3. Find Out What’s Wrong
It’s normal for little kids to be sad, frustrated, tired, hurting, or some combunation of these conditions. Rather than focusing or simply trying to stop the undesired behavior, start by finding out what’s wrong. This approach can pay dividends in the heat of the moment, as well as long term. Encourage your child to use her words about why she is unhappy. My daughrt-in-law uses such prompts: “Ask for help.” or “Use your words.” She even taught my granddaughter the gestures in sign language for the words: please, help, and thank you to use if her words don’t always surface first in a frustrating situation. Using this approach puts you in the best position to help you solve the problem. Showing respect for your young one’s feelings will help her feel loved and may encourage her to do the same to you and others.
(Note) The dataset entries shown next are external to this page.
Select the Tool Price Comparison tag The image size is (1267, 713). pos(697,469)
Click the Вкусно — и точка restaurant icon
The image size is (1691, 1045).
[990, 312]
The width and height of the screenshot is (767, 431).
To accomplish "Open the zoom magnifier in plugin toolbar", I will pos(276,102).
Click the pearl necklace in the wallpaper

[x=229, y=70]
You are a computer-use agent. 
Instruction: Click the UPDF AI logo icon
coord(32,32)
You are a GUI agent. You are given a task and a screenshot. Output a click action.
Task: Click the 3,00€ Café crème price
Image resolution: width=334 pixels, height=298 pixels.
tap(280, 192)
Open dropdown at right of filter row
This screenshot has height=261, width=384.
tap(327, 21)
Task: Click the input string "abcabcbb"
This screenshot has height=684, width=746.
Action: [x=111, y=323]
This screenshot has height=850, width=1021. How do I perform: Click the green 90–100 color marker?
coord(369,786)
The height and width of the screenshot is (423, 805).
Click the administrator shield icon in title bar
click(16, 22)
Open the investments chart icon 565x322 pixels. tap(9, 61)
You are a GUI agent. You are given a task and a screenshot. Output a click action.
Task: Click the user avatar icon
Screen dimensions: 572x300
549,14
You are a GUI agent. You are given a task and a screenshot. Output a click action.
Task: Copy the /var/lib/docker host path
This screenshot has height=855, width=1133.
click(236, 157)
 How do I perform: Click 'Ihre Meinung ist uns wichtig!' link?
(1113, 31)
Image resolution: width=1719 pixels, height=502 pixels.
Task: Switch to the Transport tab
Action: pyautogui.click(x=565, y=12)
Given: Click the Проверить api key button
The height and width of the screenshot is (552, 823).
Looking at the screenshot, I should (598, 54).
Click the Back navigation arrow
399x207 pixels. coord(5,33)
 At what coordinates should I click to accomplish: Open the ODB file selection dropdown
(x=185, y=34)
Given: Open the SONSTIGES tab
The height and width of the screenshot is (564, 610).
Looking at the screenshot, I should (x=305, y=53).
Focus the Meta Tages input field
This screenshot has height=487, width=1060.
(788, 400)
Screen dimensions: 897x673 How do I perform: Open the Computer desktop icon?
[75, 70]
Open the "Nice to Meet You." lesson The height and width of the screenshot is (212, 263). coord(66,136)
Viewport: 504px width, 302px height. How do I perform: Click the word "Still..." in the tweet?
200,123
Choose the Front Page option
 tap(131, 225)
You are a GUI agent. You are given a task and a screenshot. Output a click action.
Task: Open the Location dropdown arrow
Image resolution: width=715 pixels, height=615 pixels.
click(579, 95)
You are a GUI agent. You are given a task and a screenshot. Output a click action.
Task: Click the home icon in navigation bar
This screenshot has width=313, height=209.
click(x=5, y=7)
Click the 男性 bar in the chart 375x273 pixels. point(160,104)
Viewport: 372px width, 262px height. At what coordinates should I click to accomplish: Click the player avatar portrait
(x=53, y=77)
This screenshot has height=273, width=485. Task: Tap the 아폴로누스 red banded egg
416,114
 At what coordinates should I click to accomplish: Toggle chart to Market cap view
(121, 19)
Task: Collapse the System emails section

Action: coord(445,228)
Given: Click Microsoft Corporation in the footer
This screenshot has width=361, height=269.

4.Acknowledge Your Child’s Feelings
One way to calm a very young child who doesn’t have the language skills to express her feelings, is to mimic her body language, facial expressions and tone of voice. Using simple words or very short phrases express in words what you think she is feeling, and match her body language. It can calm her down to know she’s being understood. She may even be so fascinated by what you’re doing that she forgets what she is upset about. I’ve used this strategy with my granddaughter who is now two years old and it worked each time when she was upset about something. Try it. You’ll be surprised about the positive results you’ll experience.

5. Reward Good behavior, Not Bad
The time to bring out a favorite snack or treat is not when your child is misbehaving. Even very young children learn that their actions have consequences. Some kids act out because thay want more attention from their parents; if that sounds like your child schedule extra play time and time to be together – just the two of you. When she misbehaves and the situation escalates, a short time out (a few minutes away from you) might be just the incentive she needs to change her negative behavior into being more positive.

6. Master the Time Out
It may be heart wrenching to walk away from a crying child but many child behavior experts advise that, when used correctly, a time out can be an effective and kind way to let your child know that she has done something wrong. Not all behavior deserves a time out, so decide in advance which behaviors make the time out list, and let your young one know what they are. When a time out is needed, calmly settle the child in a safe place, and stand nearby, but don’t interact with her. Keep the time out short – start with a minute or two – and when the time out is up be sure to reconnect with her with a hug and to re-enforce good behavior when you see it.